February 27, 2015—As the cold winter snap continues unabated in the eastern side of the United States, many states find themselves with an increased amount of households seeking help from their local LIHEAPs. In an area of the country where a higher percentage of households use heating oil, families rely on vendors to brave the cold and mountainous snow drifts to bring precious heating fuel to their homes.
Many states, including Vermont, New Hampshire and Connecticut, are seeing heating oil deliveries slowed by deep snow and icy driveways. Add to that the increased demand for fuel to heat these snow-ensconced homes, and many vendors are struggling to keep up with demand.
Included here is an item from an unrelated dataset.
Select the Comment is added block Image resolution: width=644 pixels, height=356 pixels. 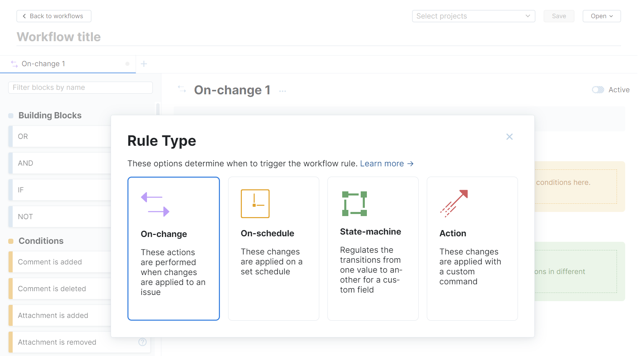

The state of Vermont has granted vendors delivering oil a waiver so delivery truck drivers are not restricted to working a certain number of hours. Some utilities, such as the Energy Co-op of Vermont, now have delivery drivers working longer hours and on Saturdays to keep up with demand. In Connecticut, workers at Rymes Propane & Oil are working seven days a week because of the increased demand. The increased hours don’t necessarily mean increased productivity, as the snow impedes efficient delivery. Eddie Hohmann of A. Hohmann Company in Massachusetts has had to put two workers on every delivery truck because, he states, it is impossible for one person to get the hose through the snow. He also wants to speed up the deliveries to avoid blocking narrow streets.
For those who are in need of heating oil refills, many of these companies ask that customers do all that they can to remove as much snow as possible from driveways or access points, so the delivery trucks and workers can get in as quickly as possible. As the cold snap continues, demand will continue to be high, and more snow is in the forecast in many areas.